╭─ Exercise input
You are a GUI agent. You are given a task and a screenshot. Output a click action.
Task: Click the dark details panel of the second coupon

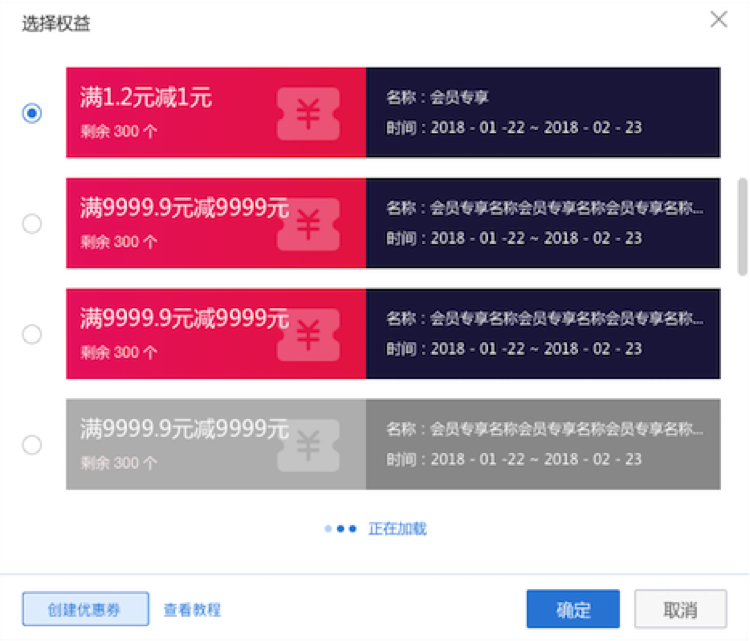coord(543,224)
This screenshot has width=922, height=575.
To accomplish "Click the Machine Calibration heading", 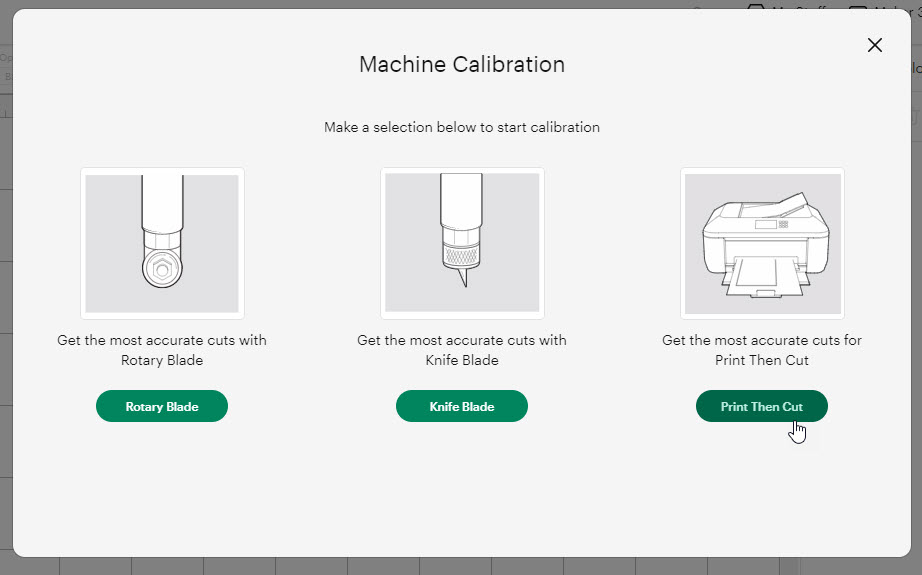I will click(462, 64).
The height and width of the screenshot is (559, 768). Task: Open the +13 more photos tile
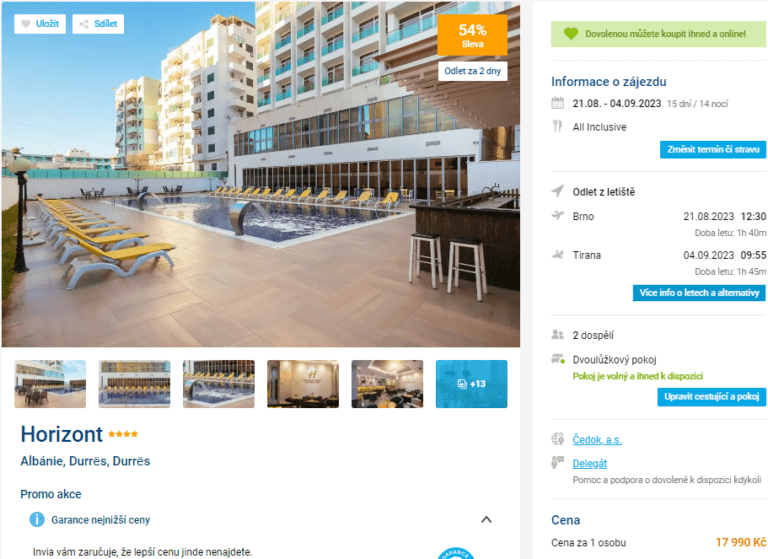471,384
╰─
• Given instruction
Copy out the lines exactly, starting with the line that contains "The height and" and continuing through the last line. Leave the pictures out of your answer.

• Response
The height and width of the screenshot is (559, 768). Task: Open the +13 more photos tile
471,384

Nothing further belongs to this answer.